Brief — Would you output, exactly as written, the line with "The height and width of the screenshot is (456, 800)." and all lines after it to the end of the data below, and no others?

(Stored items)

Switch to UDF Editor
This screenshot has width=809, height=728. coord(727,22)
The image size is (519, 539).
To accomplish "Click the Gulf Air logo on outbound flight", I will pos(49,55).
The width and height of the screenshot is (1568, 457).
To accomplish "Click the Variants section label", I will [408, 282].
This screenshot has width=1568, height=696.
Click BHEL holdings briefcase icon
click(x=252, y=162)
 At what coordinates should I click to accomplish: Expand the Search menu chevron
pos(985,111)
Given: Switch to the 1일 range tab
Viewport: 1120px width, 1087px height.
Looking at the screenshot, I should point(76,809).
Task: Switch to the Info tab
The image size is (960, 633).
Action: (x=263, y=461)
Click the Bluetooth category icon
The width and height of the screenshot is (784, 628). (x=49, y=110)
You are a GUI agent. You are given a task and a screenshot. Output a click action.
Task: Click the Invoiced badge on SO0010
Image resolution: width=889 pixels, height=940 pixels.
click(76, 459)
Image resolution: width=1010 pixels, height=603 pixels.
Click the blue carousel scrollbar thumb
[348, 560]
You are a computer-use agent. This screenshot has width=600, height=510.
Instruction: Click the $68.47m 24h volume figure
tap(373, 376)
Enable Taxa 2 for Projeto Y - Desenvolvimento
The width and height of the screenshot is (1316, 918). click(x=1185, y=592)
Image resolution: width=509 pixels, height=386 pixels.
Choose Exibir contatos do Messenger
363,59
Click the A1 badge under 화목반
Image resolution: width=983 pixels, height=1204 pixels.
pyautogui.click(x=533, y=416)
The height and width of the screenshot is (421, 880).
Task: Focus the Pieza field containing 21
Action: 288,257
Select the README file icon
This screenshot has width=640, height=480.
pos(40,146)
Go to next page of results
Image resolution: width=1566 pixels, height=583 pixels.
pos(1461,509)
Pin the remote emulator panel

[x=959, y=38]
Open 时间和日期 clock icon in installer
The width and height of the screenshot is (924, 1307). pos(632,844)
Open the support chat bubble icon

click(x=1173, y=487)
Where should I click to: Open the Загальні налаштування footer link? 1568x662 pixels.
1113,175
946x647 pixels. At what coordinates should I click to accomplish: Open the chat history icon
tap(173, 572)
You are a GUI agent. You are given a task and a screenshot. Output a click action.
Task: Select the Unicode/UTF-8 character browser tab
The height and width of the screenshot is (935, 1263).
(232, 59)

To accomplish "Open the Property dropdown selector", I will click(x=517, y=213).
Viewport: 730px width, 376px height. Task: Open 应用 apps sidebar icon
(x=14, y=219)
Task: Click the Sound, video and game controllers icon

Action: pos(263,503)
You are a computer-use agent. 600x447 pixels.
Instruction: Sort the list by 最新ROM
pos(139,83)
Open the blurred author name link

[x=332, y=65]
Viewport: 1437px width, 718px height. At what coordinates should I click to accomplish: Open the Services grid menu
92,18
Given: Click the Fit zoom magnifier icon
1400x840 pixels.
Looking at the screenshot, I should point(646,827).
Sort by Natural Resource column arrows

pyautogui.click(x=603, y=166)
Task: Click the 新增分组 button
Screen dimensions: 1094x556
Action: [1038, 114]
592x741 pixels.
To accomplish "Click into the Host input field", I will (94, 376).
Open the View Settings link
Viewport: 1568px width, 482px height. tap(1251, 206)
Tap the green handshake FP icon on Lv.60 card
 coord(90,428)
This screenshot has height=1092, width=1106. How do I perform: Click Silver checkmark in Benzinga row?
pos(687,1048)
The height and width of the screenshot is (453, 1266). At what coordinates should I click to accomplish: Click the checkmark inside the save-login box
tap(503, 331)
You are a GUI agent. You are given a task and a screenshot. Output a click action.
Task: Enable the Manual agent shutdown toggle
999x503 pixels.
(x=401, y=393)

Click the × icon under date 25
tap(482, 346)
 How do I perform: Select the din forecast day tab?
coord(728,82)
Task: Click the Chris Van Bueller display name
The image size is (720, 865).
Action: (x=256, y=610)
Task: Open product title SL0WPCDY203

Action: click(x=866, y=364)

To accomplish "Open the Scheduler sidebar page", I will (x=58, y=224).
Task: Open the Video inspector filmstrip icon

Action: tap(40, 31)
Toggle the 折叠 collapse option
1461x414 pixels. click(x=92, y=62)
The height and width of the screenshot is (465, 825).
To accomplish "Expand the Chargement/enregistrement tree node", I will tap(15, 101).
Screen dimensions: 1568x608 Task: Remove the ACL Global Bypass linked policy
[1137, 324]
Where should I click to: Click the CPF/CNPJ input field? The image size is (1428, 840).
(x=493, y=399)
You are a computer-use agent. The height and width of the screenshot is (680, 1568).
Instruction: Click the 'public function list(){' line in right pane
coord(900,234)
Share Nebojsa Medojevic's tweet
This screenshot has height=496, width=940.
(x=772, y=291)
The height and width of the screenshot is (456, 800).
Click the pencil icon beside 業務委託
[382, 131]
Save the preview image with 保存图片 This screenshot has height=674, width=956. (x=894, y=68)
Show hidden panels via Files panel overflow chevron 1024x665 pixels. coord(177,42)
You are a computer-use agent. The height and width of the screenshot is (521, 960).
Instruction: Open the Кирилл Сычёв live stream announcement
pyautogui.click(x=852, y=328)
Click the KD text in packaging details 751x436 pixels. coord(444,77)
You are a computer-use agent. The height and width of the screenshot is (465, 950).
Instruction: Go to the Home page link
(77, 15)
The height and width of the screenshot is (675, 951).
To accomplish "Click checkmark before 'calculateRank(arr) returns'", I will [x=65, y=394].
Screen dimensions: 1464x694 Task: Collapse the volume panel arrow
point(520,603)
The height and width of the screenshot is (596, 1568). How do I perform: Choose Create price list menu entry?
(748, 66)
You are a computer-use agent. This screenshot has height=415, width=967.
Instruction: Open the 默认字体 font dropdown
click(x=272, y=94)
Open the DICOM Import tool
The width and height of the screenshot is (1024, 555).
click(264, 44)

Written response —
The height and width of the screenshot is (456, 800).
Click the pencil icon beside 業務委託
[382, 131]
Save the preview image with 保存图片 This screenshot has height=674, width=956. (x=894, y=68)
Show hidden panels via Files panel overflow chevron 1024x665 pixels. coord(177,42)
You are a computer-use agent. The height and width of the screenshot is (521, 960).
Instruction: Open the Кирилл Сычёв live stream announcement
pyautogui.click(x=852, y=328)
Click the KD text in packaging details 751x436 pixels. coord(444,77)
You are a computer-use agent. The height and width of the screenshot is (465, 950).
Instruction: Go to the Home page link
(77, 15)
The height and width of the screenshot is (675, 951).
To accomplish "Click checkmark before 'calculateRank(arr) returns'", I will [x=65, y=394].
Screen dimensions: 1464x694 Task: Collapse the volume panel arrow
point(520,603)
The height and width of the screenshot is (596, 1568). How do I perform: Choose Create price list menu entry?
(748, 66)
You are a computer-use agent. This screenshot has height=415, width=967.
Instruction: Open the 默认字体 font dropdown
click(x=272, y=94)
Open the DICOM Import tool
The width and height of the screenshot is (1024, 555).
click(264, 44)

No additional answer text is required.